Description of the task:
This exercise calls for the whole listing to be given again exactly, without images.

Source records:
┄┄┄┄┄┄
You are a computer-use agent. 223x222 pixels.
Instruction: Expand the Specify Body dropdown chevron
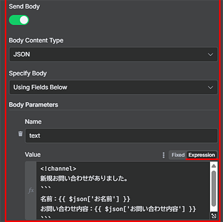(210, 87)
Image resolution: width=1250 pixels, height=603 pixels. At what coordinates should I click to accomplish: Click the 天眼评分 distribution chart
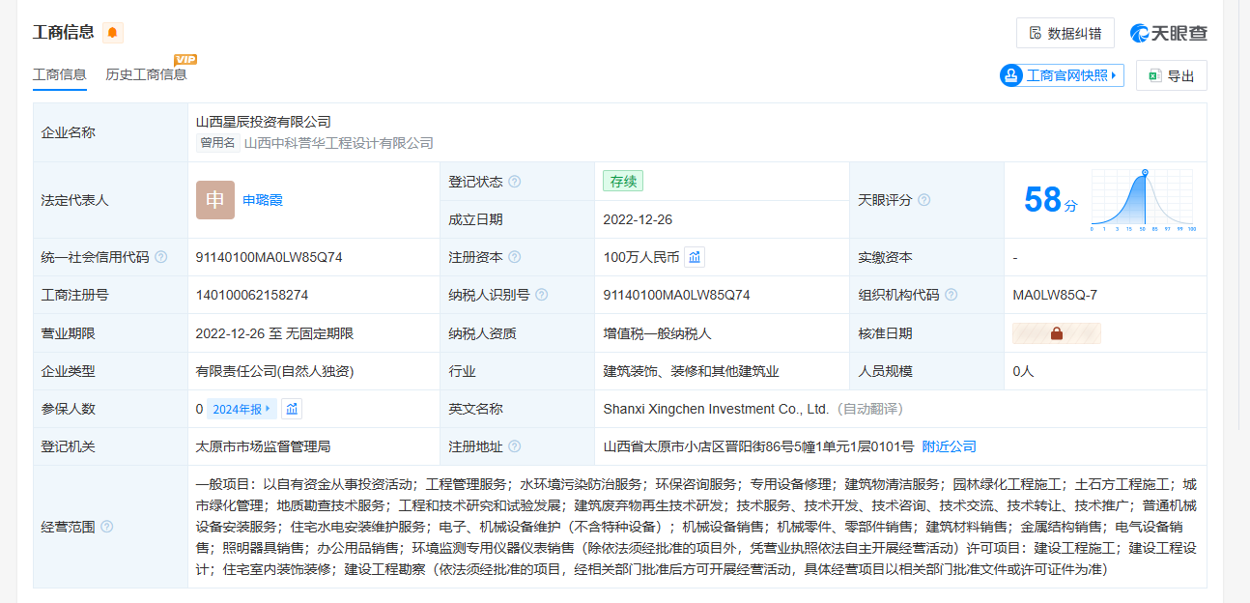1143,200
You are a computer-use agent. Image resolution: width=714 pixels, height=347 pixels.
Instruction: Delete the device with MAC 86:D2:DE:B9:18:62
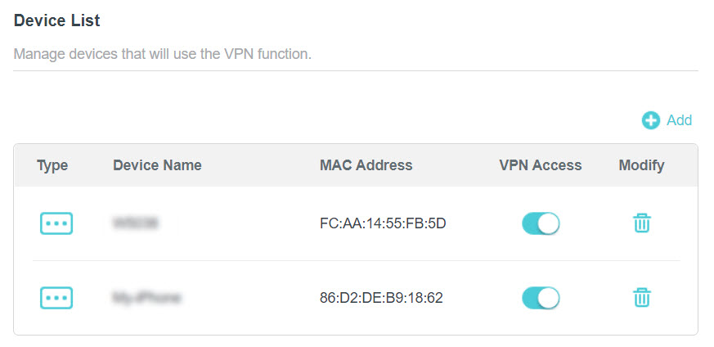[642, 298]
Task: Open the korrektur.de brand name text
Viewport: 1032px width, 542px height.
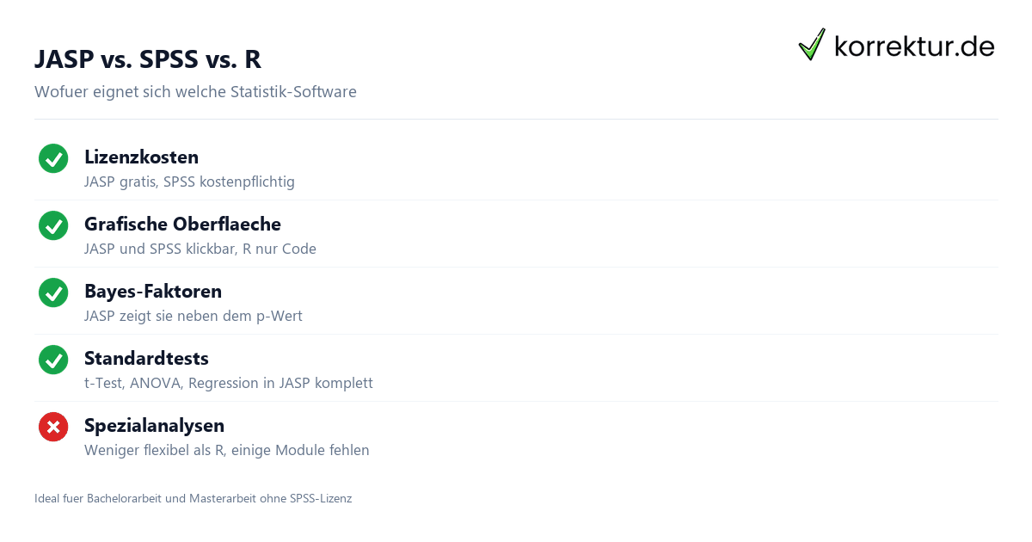Action: point(914,46)
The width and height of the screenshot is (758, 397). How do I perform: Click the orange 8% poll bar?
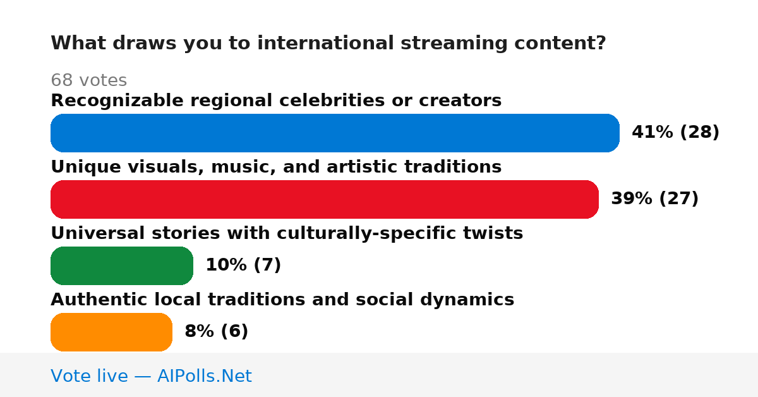click(111, 332)
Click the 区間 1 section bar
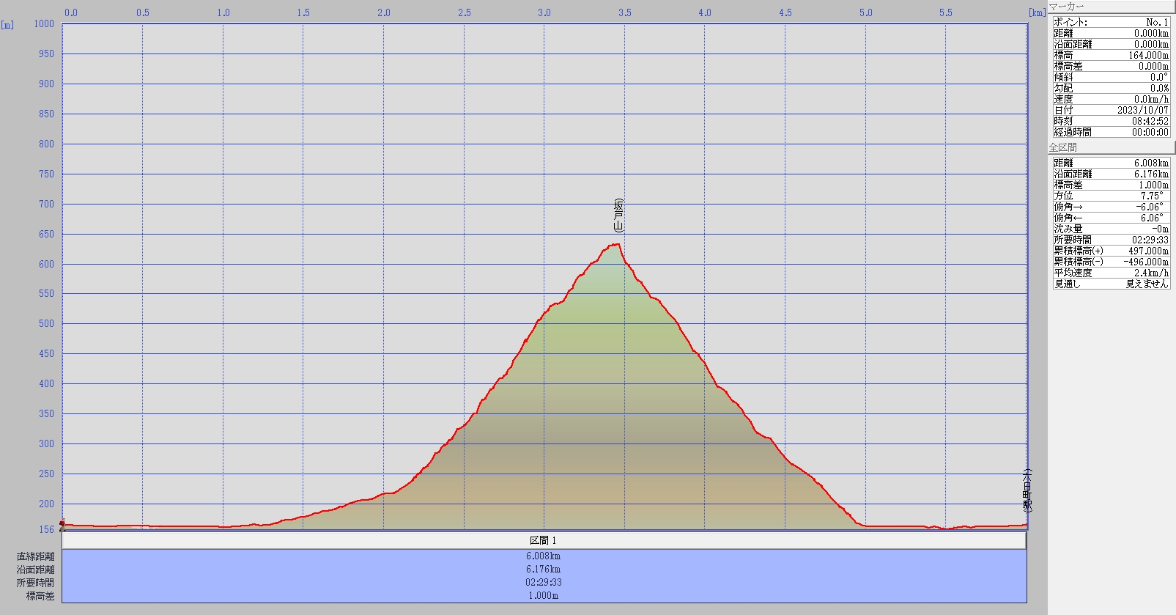 pyautogui.click(x=544, y=540)
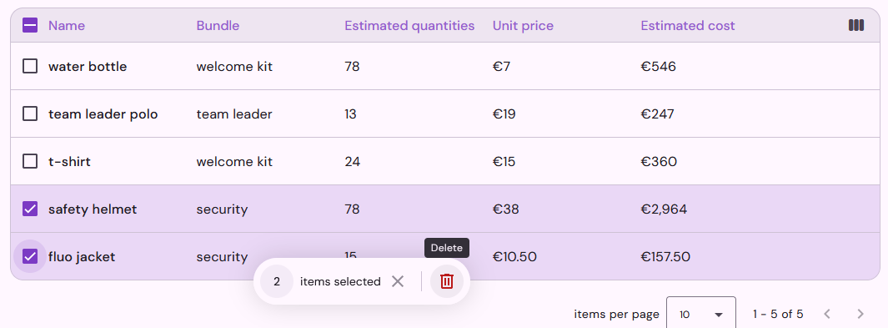Open the water bottle row

[444, 66]
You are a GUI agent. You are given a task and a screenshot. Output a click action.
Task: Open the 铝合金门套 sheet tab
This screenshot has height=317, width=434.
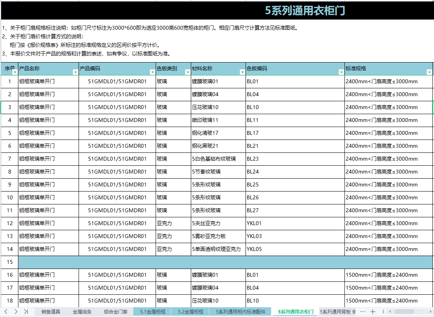point(116,312)
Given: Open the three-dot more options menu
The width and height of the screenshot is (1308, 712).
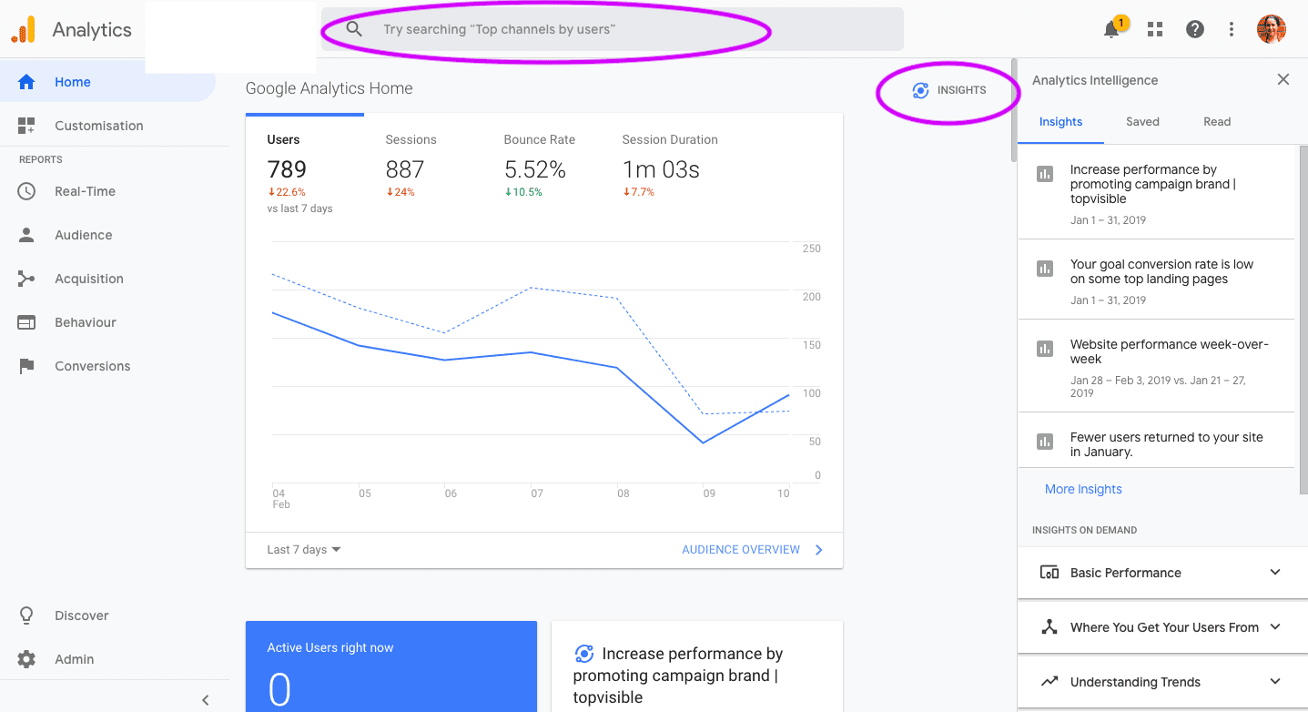Looking at the screenshot, I should click(x=1232, y=29).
┄┄┄┄┄┄
Result for this task:
You are a computer-use agent. 223x222 pixels.
Instruction: Expand the Specify Body dropdown chevron
(210, 87)
Image resolution: width=1250 pixels, height=603 pixels. At what coordinates should I click to accomplish: Click the 天眼评分 distribution chart
1143,200
You are a computer-use agent. Image resolution: width=714 pixels, height=347 pixels.
Instruction: Delete the device with MAC 86:D2:DE:B9:18:62
[642, 298]
Task: Open the korrektur.de brand name text
Viewport: 1032px width, 542px height.
Action: point(914,46)
The width and height of the screenshot is (758, 397). How do I perform: Click the orange 8% poll bar?
click(111, 332)
Click the 区間 1 section bar
 pyautogui.click(x=544, y=540)
Open the water bottle row

[444, 66]
You are a GUI agent. You are given a task and a screenshot. Output a click action.
Task: Open the 铝合金门套 sheet tab
This screenshot has height=317, width=434.
point(116,312)
Given: Open the three-dot more options menu
The width and height of the screenshot is (1308, 712).
Looking at the screenshot, I should click(x=1232, y=29).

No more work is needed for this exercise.